## Brief
Convert all of the items below into a numbered list, omitting any blank lines.

## Text and item location entries
* * * *

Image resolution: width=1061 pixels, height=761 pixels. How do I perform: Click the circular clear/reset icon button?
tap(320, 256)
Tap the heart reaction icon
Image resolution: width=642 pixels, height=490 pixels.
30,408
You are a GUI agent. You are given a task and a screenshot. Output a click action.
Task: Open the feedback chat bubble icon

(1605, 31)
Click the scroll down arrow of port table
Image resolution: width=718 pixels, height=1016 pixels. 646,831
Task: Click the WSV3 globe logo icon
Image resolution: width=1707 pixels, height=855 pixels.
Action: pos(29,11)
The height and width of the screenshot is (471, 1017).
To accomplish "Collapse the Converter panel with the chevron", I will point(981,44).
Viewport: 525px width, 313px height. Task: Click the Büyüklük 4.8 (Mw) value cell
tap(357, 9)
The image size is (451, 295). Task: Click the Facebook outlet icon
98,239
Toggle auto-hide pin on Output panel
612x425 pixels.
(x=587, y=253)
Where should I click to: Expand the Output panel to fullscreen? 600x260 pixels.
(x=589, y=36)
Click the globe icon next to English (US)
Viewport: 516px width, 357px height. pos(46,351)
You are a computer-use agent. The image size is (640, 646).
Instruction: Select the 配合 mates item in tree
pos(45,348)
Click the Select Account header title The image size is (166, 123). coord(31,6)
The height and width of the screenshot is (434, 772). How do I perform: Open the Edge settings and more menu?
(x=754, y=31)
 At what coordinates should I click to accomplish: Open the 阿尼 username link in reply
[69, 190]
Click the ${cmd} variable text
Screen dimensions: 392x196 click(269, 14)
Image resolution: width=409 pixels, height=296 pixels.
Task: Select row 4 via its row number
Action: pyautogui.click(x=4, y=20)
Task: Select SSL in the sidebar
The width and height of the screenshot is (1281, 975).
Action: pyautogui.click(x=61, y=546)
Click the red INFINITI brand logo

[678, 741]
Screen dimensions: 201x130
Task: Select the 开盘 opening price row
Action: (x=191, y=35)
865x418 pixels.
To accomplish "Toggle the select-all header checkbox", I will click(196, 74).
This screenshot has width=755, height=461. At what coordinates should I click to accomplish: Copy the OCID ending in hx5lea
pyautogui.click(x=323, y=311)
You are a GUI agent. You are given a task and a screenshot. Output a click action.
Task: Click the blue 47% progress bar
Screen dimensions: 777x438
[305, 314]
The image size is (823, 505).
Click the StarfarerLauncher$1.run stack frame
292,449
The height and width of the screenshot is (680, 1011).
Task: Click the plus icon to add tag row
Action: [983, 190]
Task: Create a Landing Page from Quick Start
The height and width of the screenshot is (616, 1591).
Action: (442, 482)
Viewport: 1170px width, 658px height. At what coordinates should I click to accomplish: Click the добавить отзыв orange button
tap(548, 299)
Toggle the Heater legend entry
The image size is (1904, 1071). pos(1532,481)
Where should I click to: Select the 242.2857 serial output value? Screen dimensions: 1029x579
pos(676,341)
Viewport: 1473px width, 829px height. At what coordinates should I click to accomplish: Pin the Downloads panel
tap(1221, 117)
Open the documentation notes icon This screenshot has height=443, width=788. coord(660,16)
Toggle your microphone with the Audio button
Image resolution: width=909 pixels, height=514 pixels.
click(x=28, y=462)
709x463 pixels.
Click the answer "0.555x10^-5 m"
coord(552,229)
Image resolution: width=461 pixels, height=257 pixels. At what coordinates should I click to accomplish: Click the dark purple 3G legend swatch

* * * *

## Full solution
1. Image resolution: width=1061 pixels, height=761 pixels. How do I perform: Click the circular clear/reset icon button?
2. tap(320, 256)
3. Tap the heart reaction icon
4. Image resolution: width=642 pixels, height=490 pixels.
5. 30,408
6. You are a GUI agent. You are given a task and a screenshot. Output a click action.
7. Task: Open the feedback chat bubble icon
8. (1605, 31)
9. Click the scroll down arrow of port table
10. Image resolution: width=718 pixels, height=1016 pixels. 646,831
11. Task: Click the WSV3 globe logo icon
12. Image resolution: width=1707 pixels, height=855 pixels.
13. Action: pos(29,11)
14. The height and width of the screenshot is (471, 1017).
15. To accomplish "Collapse the Converter panel with the chevron", I will point(981,44).
16. Viewport: 525px width, 313px height. Task: Click the Büyüklük 4.8 (Mw) value cell
17. tap(357, 9)
18. The image size is (451, 295). Task: Click the Facebook outlet icon
19. 98,239
20. Toggle auto-hide pin on Output panel
21. 612x425 pixels.
22. (x=587, y=253)
23. Where should I click to: Expand the Output panel to fullscreen? 600x260 pixels.
24. (x=589, y=36)
25. Click the globe icon next to English (US)
26. Viewport: 516px width, 357px height. pos(46,351)
27. You are a computer-use agent. The image size is (640, 646).
28. Instruction: Select the 配合 mates item in tree
29. pos(45,348)
30. Click the Select Account header title The image size is (166, 123). coord(31,6)
31. The height and width of the screenshot is (434, 772). How do I perform: Open the Edge settings and more menu?
32. (x=754, y=31)
33.  At what coordinates should I click to accomplish: Open the 阿尼 username link in reply
34. [69, 190]
35. Click the ${cmd} variable text
36. Screen dimensions: 392x196 click(269, 14)
37. Image resolution: width=409 pixels, height=296 pixels.
38. Task: Select row 4 via its row number
39. Action: pyautogui.click(x=4, y=20)
40. Task: Select SSL in the sidebar
41. The width and height of the screenshot is (1281, 975).
42. Action: pyautogui.click(x=61, y=546)
43. Click the red INFINITI brand logo
44. [678, 741]
45. Screen dimensions: 201x130
46. Task: Select the 开盘 opening price row
47. Action: (x=191, y=35)
48. 865x418 pixels.
49. To accomplish "Toggle the select-all header checkbox", I will click(196, 74).
50. This screenshot has width=755, height=461. At what coordinates should I click to accomplish: Copy the OCID ending in hx5lea
51. pyautogui.click(x=323, y=311)
52. You are a GUI agent. You are given a task and a screenshot. Output a click action.
53. Task: Click the blue 47% progress bar
54. Screen dimensions: 777x438
55. [305, 314]
56. The image size is (823, 505).
57. Click the StarfarerLauncher$1.run stack frame
58. 292,449
59. The height and width of the screenshot is (680, 1011).
60. Task: Click the plus icon to add tag row
61. Action: [983, 190]
62. Task: Create a Landing Page from Quick Start
63. The height and width of the screenshot is (616, 1591).
64. Action: (442, 482)
65. Viewport: 1170px width, 658px height. At what coordinates should I click to accomplish: Click the добавить отзыв orange button
66. tap(548, 299)
67. Toggle the Heater legend entry
68. The image size is (1904, 1071). pos(1532,481)
69. Where should I click to: Select the 242.2857 serial output value? Screen dimensions: 1029x579
70. pos(676,341)
71. Viewport: 1473px width, 829px height. At what coordinates should I click to accomplish: Pin the Downloads panel
72. tap(1221, 117)
73. Open the documentation notes icon This screenshot has height=443, width=788. coord(660,16)
74. Toggle your microphone with the Audio button
75. Image resolution: width=909 pixels, height=514 pixels.
76. click(x=28, y=462)
77. 709x463 pixels.
78. Click the answer "0.555x10^-5 m"
79. coord(552,229)
80. Image resolution: width=461 pixels, height=257 pixels. At what coordinates should I click to accomplish: Click the dark purple 3G legend swatch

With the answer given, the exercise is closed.